┌────────
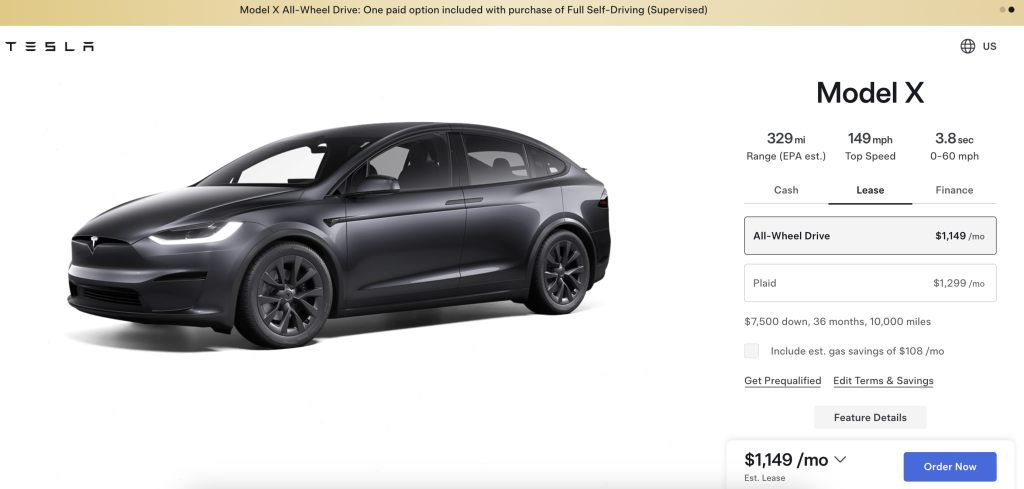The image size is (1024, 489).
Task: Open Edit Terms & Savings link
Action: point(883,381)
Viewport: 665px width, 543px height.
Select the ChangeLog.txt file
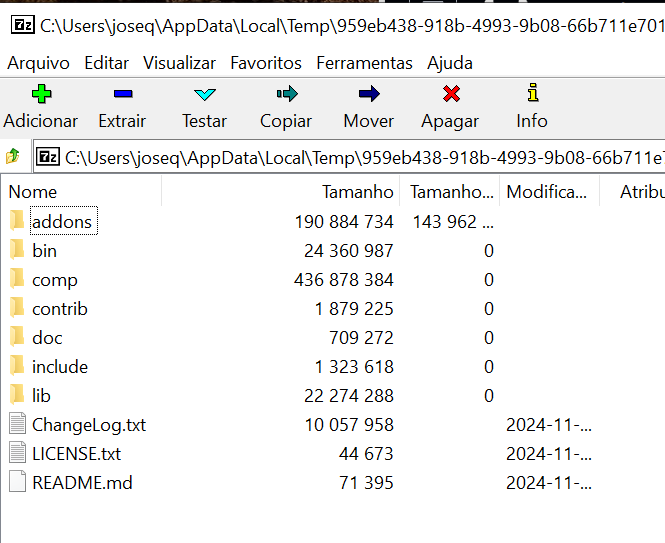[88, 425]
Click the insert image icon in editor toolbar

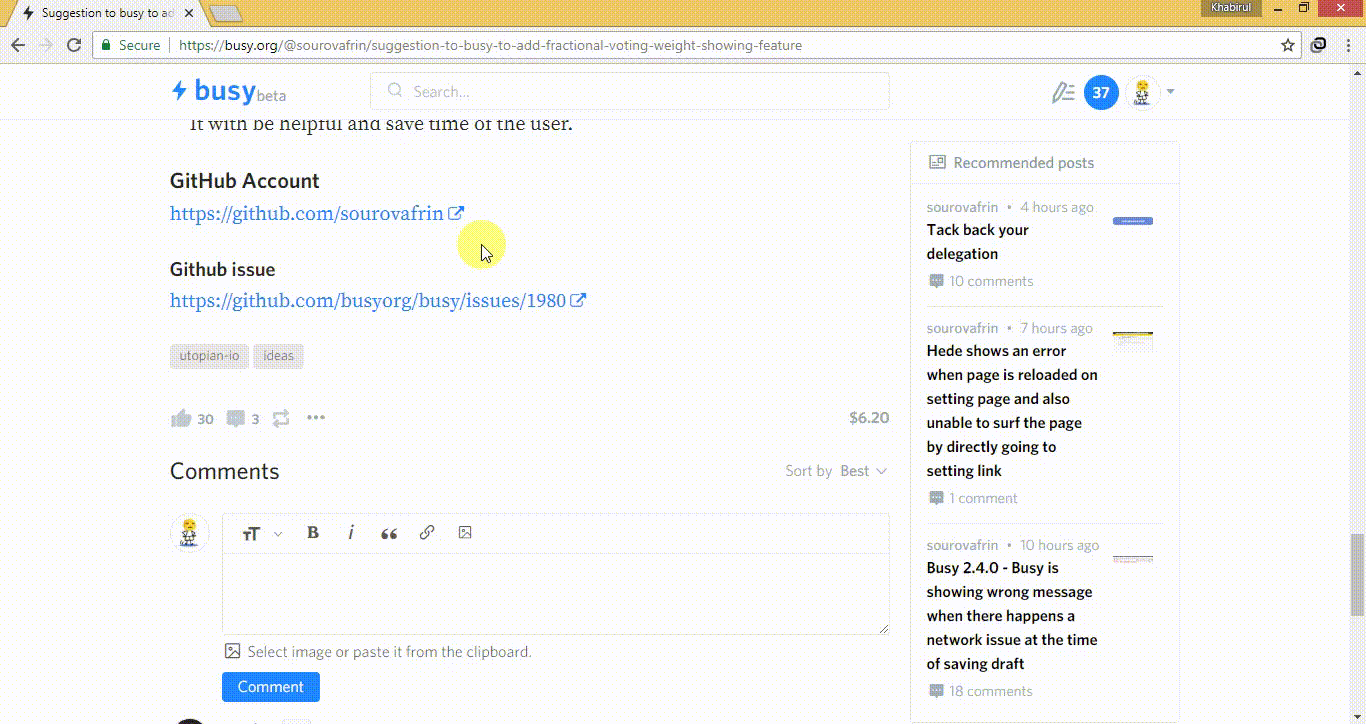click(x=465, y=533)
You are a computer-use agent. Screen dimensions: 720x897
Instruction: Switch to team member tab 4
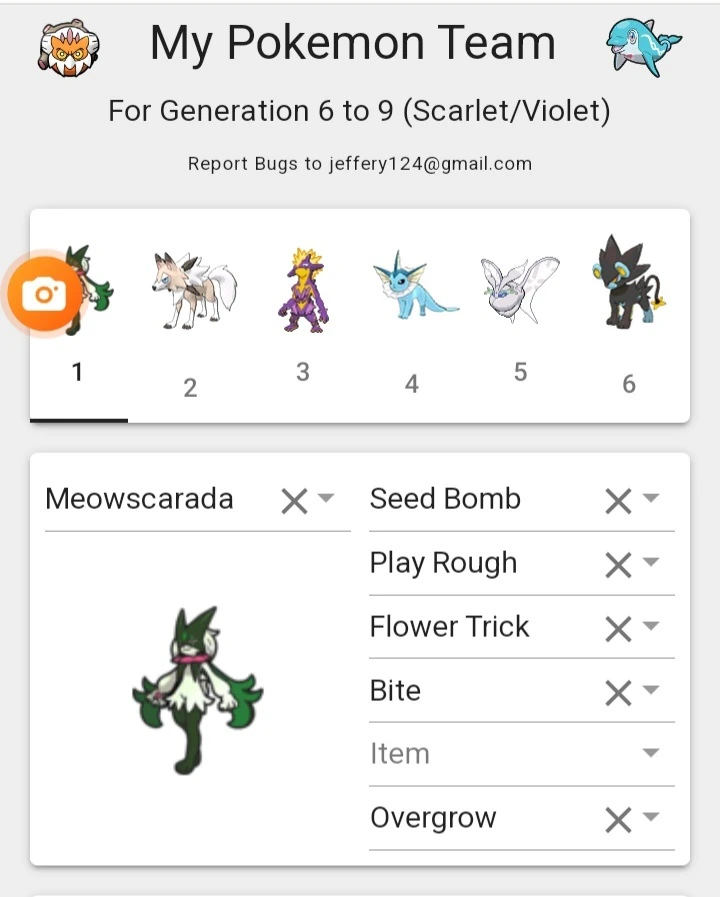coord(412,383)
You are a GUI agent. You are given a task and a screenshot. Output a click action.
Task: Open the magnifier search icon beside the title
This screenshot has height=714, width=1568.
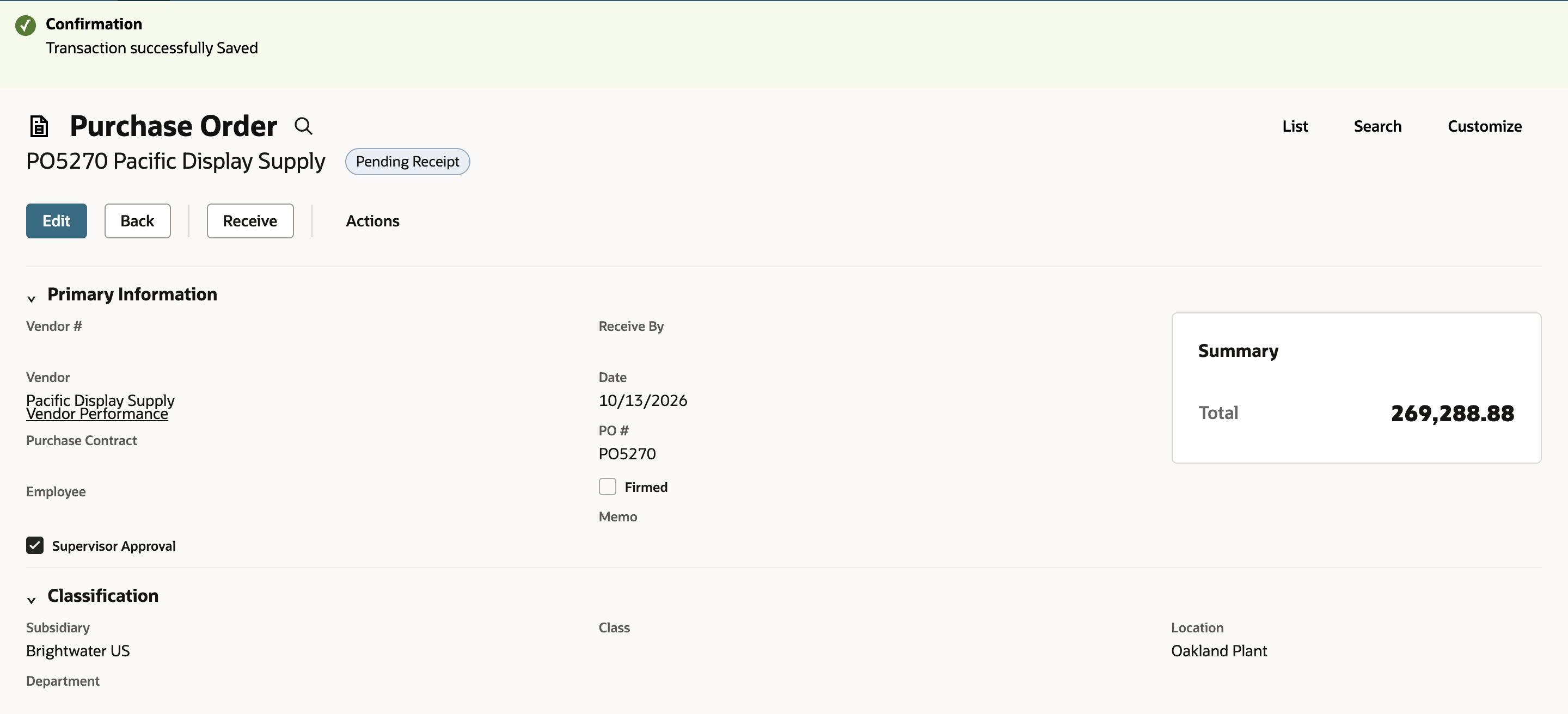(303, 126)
└────────
> _YOUR OBJECTIVE_:
Find out how many lines in the data above hold the word "agent". Write only the number.

> _EXERCISE RESPONSE_:
2